Et toute la nuit, à la clarté des lanternes, des serviteurs coupèrent les narcisses, émondèrent les canneliers, en sorte qu’au matin il n’en restait plus que les troncs, comme des poteaux mélancoliques.

— Afin de délivrer l’âme en peine du souverain, chaque jour je briserai un miroir, avait dit Confucius à ses disciples. Et ainsi l’illusion mourra et la vérité de la vie apparaîtra.

Et chaque jour, dans le palais des miroirs, le prince Tin vit voler en éclats une des facettes de son rêve. Le visage de la reine Wen-Kiang prit peu à peu pour lui une expression douloureuse et fatiguée, sa forme devint plus vaporeuse, plus ténue. Il semblait qu’elle eût de la peine à apparaître ; elle glissait tristement, devenue timide et fugitive. Lorsque le dernier miroir fut brisé, le prince Tin vit dans un de ses morceaux une reine Wen-Kiang qui n’était pas plus grande que son doigt et qui s’effaçait dans une brume de cristal cuivré.

— Comme je suis heureux, dit-il avec mélancolie, de voir enfin les choses telles qu’elles sont.

Il se plut davantage à écouter les concerts de ses musiciens qui, le soir, jouaient sur le petit lac, entre les cinq palais, dans une jonque tendue de soie.

Confucius donna l’ordre qu’il y eût chaque jour, derrière la soie de la jonque, un musicien de moins.

Le concert s’affaiblit graduellement. Debout, sur la terrasse de son palais, le prince Tin écoutait comment chante la beauté du monde quand elle va mourir.

La lune resplendissait et jamais le printemps n’avait été si beau que le soir où il n’y eut dans la jonque que la voix grêle d’un seul luth. Confucius était venu pour se rendre compte de ce que ferait sur l’esprit du prince le dernier soupir de la musique.

Et les accents du luth unique furent particulièrement étranges et tels qu’on n’en avait jamais entendu de semblables.

Les mandarins de la cour, les gardes, les conducteurs de jonques coururent sur les bords du lac et se rangèrent entre les troncs taillés des canneliers pour mieux entendre.
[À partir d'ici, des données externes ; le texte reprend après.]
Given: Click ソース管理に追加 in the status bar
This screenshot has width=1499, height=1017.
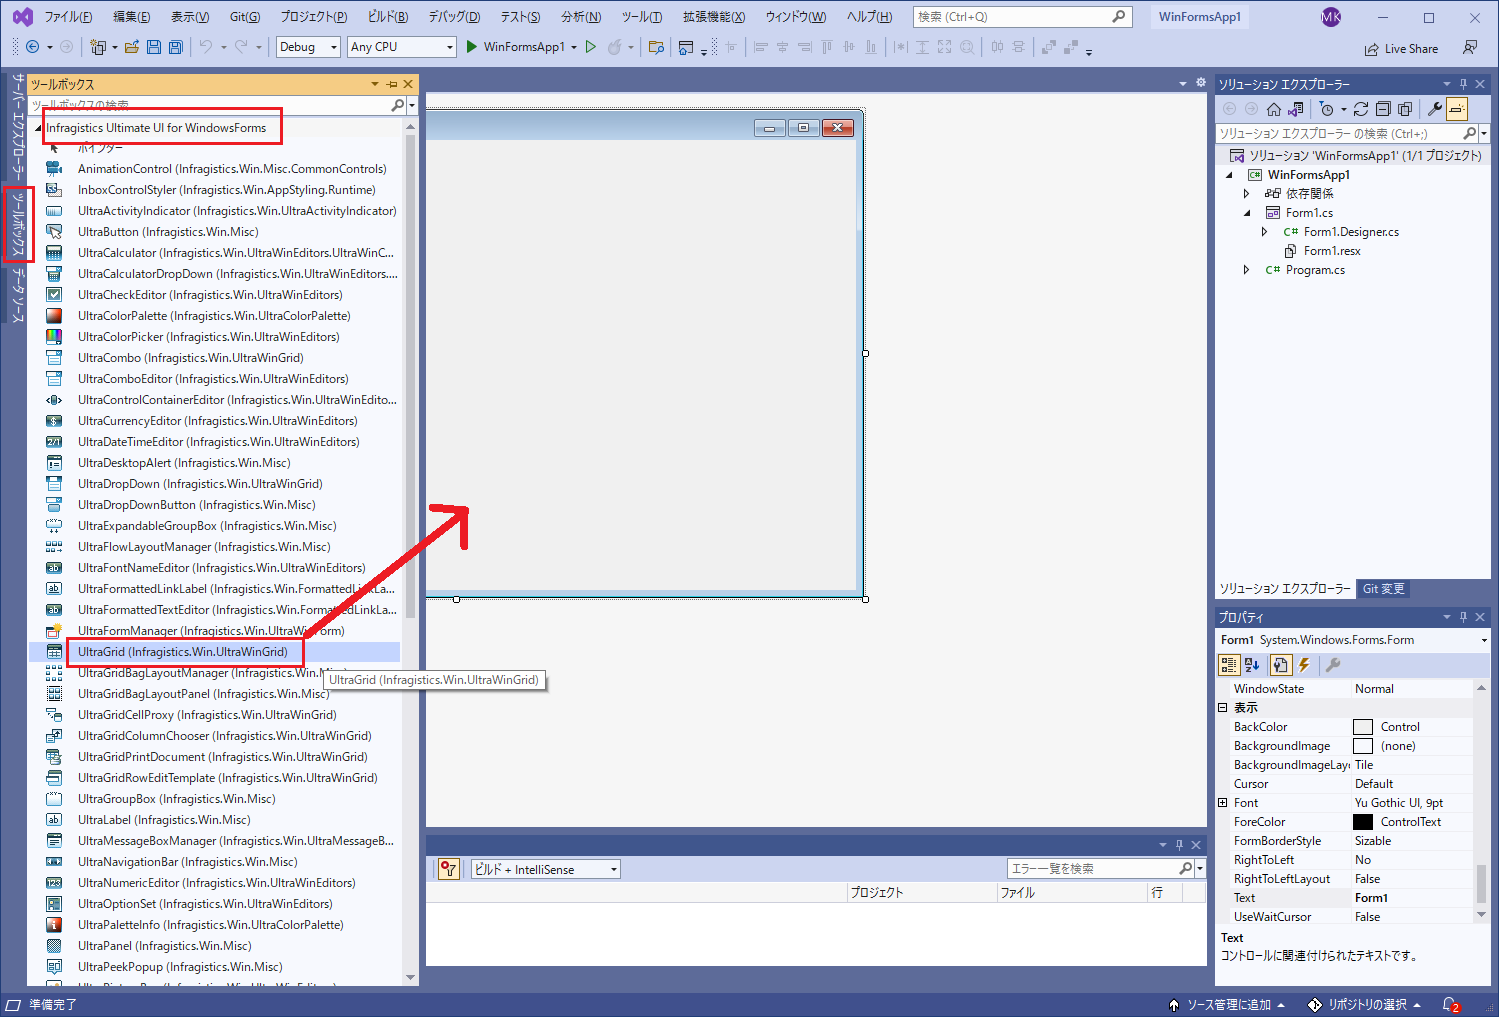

De la ville se détachèrent des barques qui vinrent autour du losange de l’île et demeurèrent immobiles, comme fixées sur le bleu des eaux par le mystère de l’harmonie. Au loin, les rivages de Lou se peuplèrent de formes attentives et comme avides de recueillir des miettes de sons.

Entre les cinq palais, au milieu du losange de la petite île, le solitaire joueur de luth, invisible derrière la soie tendue, chantait la tristesse des beaux visages qui se fanent, des grandes ambitions que l’on n’a pas le courage de porter jusqu’au bout, des amours auxquelles on est infidèle malgré soi. Et il y avait dans cette musique les échos d’une gaîté bizarre et violente, d’une danse un peu insensée qui permettait de croire que cette plainte n’était qu’un jeu.
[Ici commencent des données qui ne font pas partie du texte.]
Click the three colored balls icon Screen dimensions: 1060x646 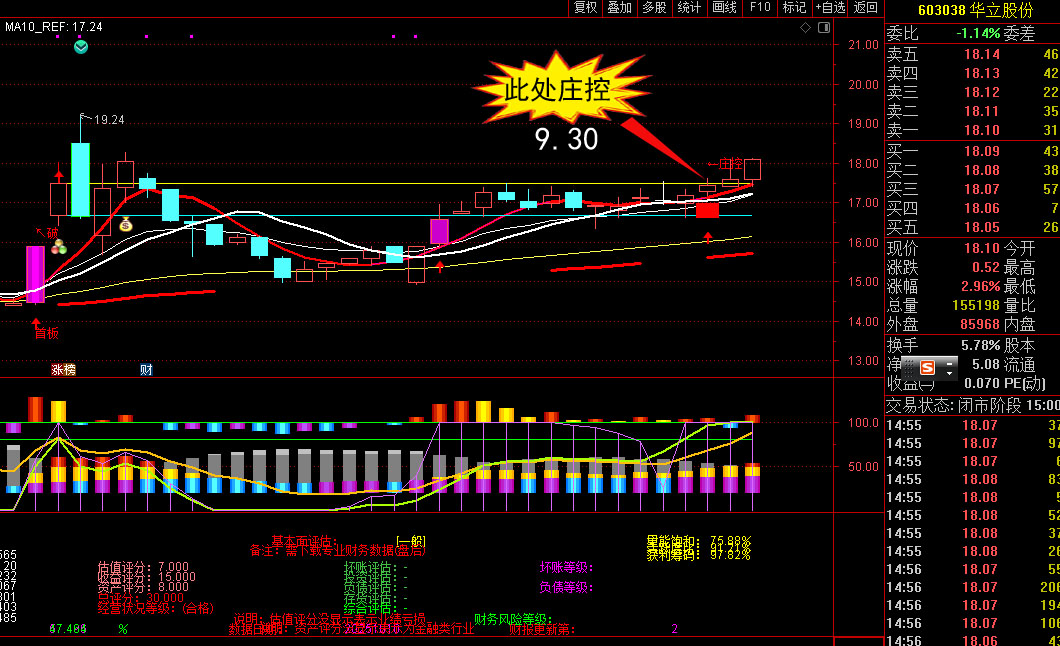pos(59,246)
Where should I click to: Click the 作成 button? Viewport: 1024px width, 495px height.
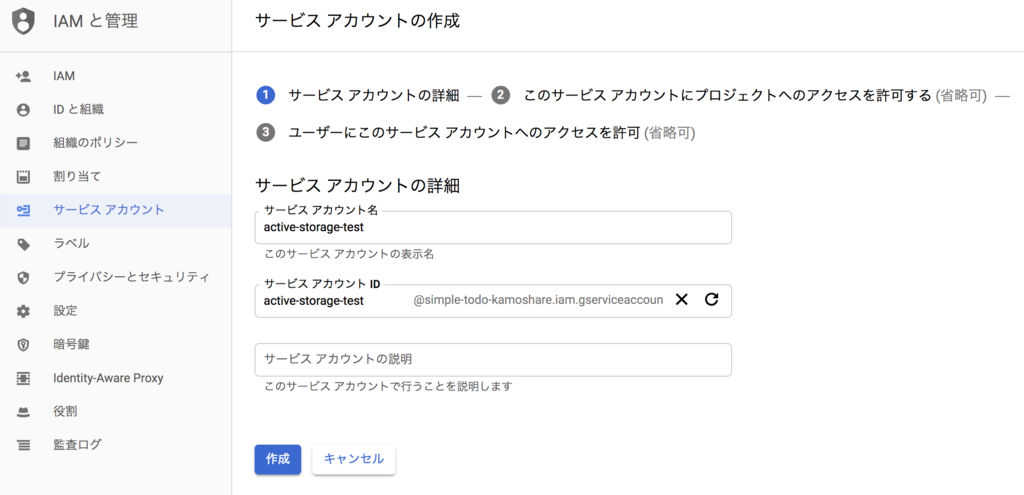pos(278,459)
Le prince Tin était secoué de sanglots et Confucius ne s’expliqua pas tout d’abord pourquoi il revoyait des images auxquelles il ne pensait plus, qu’il avait volontairement écartées. Et, soudain, il reconnut la musique. Il se rappela une froide aurore dans son jardin, il revit son épouse Ki-Kéou violant la règle édictée par lui, méconnaissant la piété filiale, essayant de faire triompher sa fantaisie, de tourner en dérision la sainteté des usages familiaux. Dans cette musique il y avait la fantaisie, la libre allégresse, l’esprit de révolte, tout ce qui était dangereux et haïssable. C’était cet air que jouait Ki-Kéou à l’heure intermédiaire où l’épouse doit reposer encore auprès de l’époux.
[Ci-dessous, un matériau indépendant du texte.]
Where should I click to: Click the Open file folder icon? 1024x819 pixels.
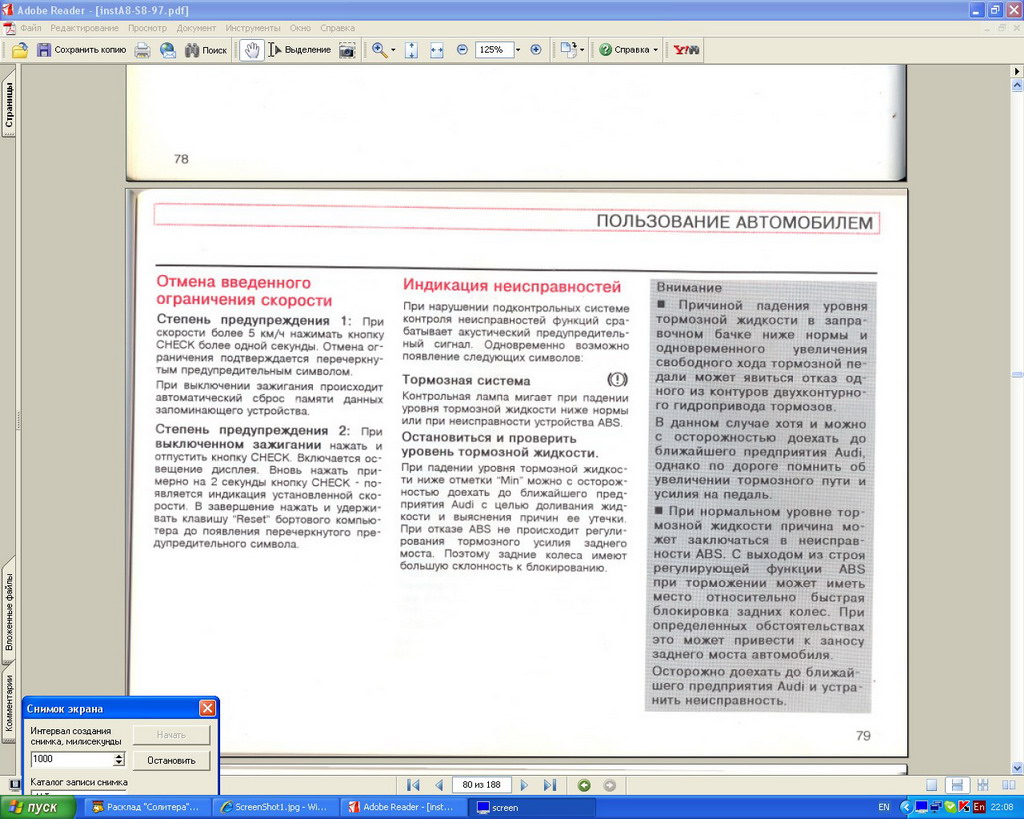(x=19, y=50)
Le musicien s’était déjà tu lorsque Confucius songea à donner l’ordre qu’il s’arrêtât de jouer.

— Faites comparaître ce musicien devant moi, dit-il à l’intendant de la musique.

Mais on ne put le trouver. Il avait déjà regagné le rivage de Lou.

— Je l’avais engagé récemment, dit l’intendant de la musique. Il n’observe aucune des règles prescrites et cependant il y a dans sa manière de jouer une singulière beauté.

— Il n’y a pas de beauté sans l’observance des règles, dit sévèrement Confucius.

L’intendant baissa la tête.

— Qui est-il ? reprit Confucius.

— C’est un certain Mong-Pi, qui est boiteux et fort laid.

Confucius baissa la tête.

— Dois-je le faire rechercher et lui faire appliquer la bastonnade ? dit encore l’intendant.

Confucius resta silencieux. Il réfléchissait.

— Faites-le rechercher et qu’on le reconduise à la frontière du royaume, après lui avoir donné quelque argent.